___ PASSAGE FOR REVIEW
While I'm no fan of Neo-Cons or Neo-Libs, at least traditional moderate liberals could get some things done. Sadly, as the far leftists have become dominant, the co-opted liberals have clearly entered a phase in which they form a notion with no means to move it to next step, let alone see it to its ultimate outcome. Intentions and objective are blurred. As Nick Fury says to Loki in the first Avenger's film: "Yeah, you say Freedom, but I think you mean the other thing."

With Biden's election the leftist puppet media touted "a return to normalcy" and "reconciliation". But this is a lie. Their normalcy is just another version of "their way or the highway" and vilifying their opponents. Their "reconciliation" is endless witch trials. While Conservatives burn pandemic masks in protest, they ban and burn books that have fallen out of their favor. These are the worst sort of people and I shudder for the Republic, and all republics everywhere. 

In the long run, their attacks will just create a stronger counter-reaction, and the more they suppress dissent, the more extreme the reprisal will be later. I imagine if things keep going the way they are that you might hear a leftist say one day, "Hey that Trump guy wasn't so bad...not like this new guy...what a monster!"

But, for the time being we can build and prepare, while they rest on their very plush, and self-assured laurels. While it is best that we do not hide, we must be aware that the playing field is neither even, nor fair, and that while we accept that those to our left have the right to believe what they believe, the same quarter is not extended to us. In fact, not only do they not understand the why and what we believe, they have no interest in debate, and go out of their way to incorrectly characterize, suppress, and mock our arguments before the fact.
______
___ STUDY MATERIAL
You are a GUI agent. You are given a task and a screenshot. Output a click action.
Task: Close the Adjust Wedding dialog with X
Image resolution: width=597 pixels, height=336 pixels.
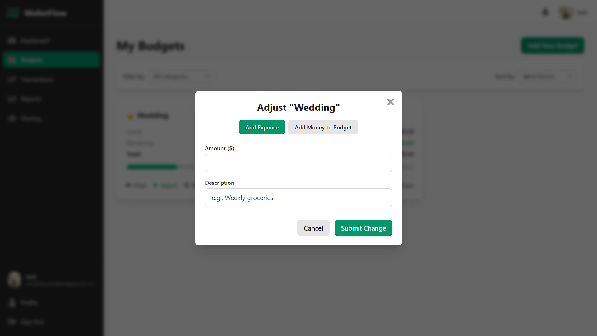coord(391,102)
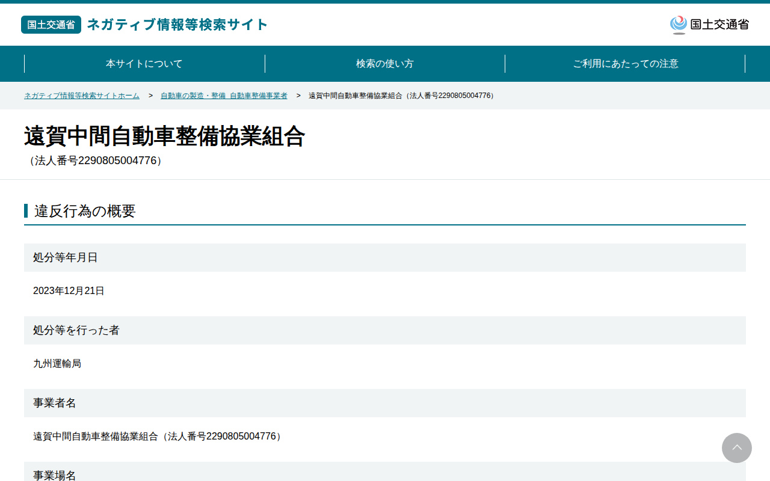Open the 検索の使い方 menu item
The image size is (770, 481).
pos(385,64)
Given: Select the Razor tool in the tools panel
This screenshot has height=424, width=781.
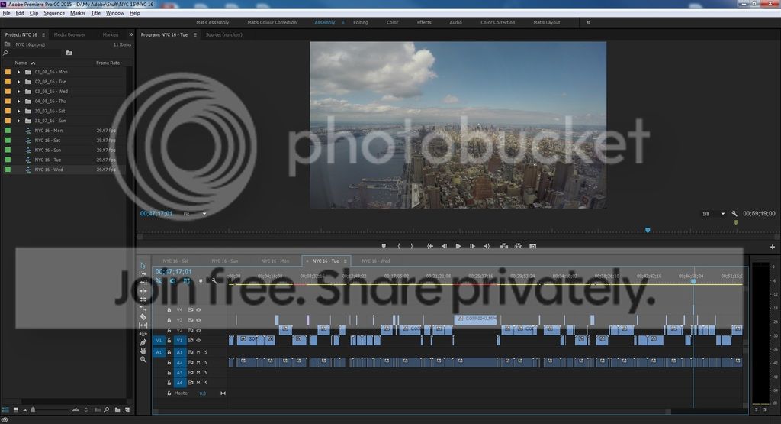Looking at the screenshot, I should click(143, 316).
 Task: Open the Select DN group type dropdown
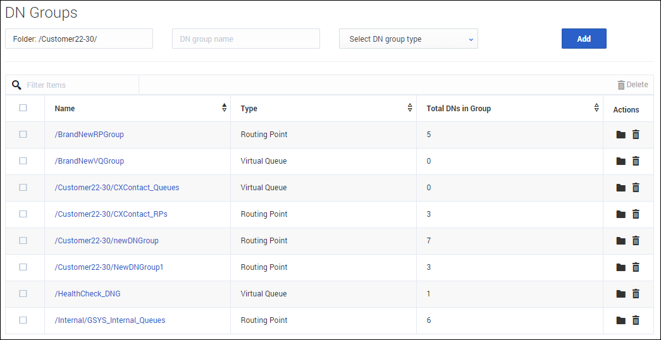[408, 39]
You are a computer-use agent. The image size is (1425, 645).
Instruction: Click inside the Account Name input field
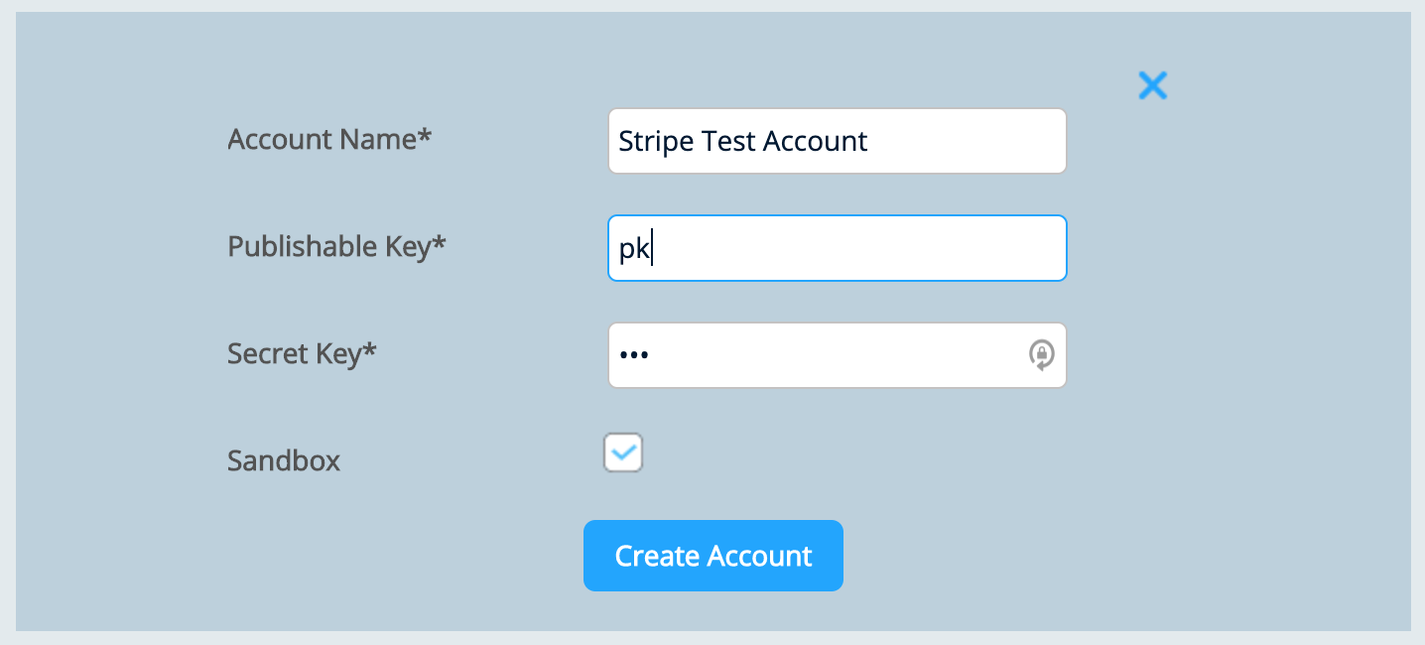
______
- **WHAT YOU WILL DO**
a - In the political commentary, whom does Nick Fury address in the quoted line from the first Avengers film?
b - Carry on the political commentary from its final sentence.

- **RESULTS FOR THE EXERCISE**
a - Loki.

b -
Thus, at least from where I sit - this is the return of John Galt - the patient, elusive, symbolic, Conservative-Libertarian "protagonist" of Ayn Rand's "Atlas Shrugged". Building alternative platforms and conduits, and sharing our notions only with trusted friends, while we sadly hold our tongues around those who are rest assured to strike back upon the realization that we have another viewpoint. And then, when the moment comes we must hold our leaders responsible to not betray the principles that define us. 

First things first, of course we must stand by our beliefs, speak the truth, but in policy I suggest that when we are in the position to do so we move to change the classification of internet social media platforms to that of regulated public utilities rather than private businesses who regardless maintain biased publishing and editorial oversight over their users. Secondly, we need to move to nationalize specific server farms, so someone like Jeff Bezos can't just decide at a moments notice to purge anyone he doesn't like without a trace.

This is not to say remove ownership and private property - quite the opposite. These are measures that are no different than how we as users interact with out telephone service providers. Sprint doesn't cut into my phone calls and tell me that I can't say something they don't like. Obviously, calls to violence and the like should be monitored, but I think these measures would be a good start, and maybe when there's at least some semblance of a level playing field, actual civility may return to our public discourse.

So I guess that what I'm saying is that I've been laying in wait, surveying the lay of the land while I continue focusing on my artistic endeavors. A break, or if you will, a cease fire, at least for me - though I can't imagine the other side ever relenting. 

As previously mentioned, there's more content on the way, but that's about it for now.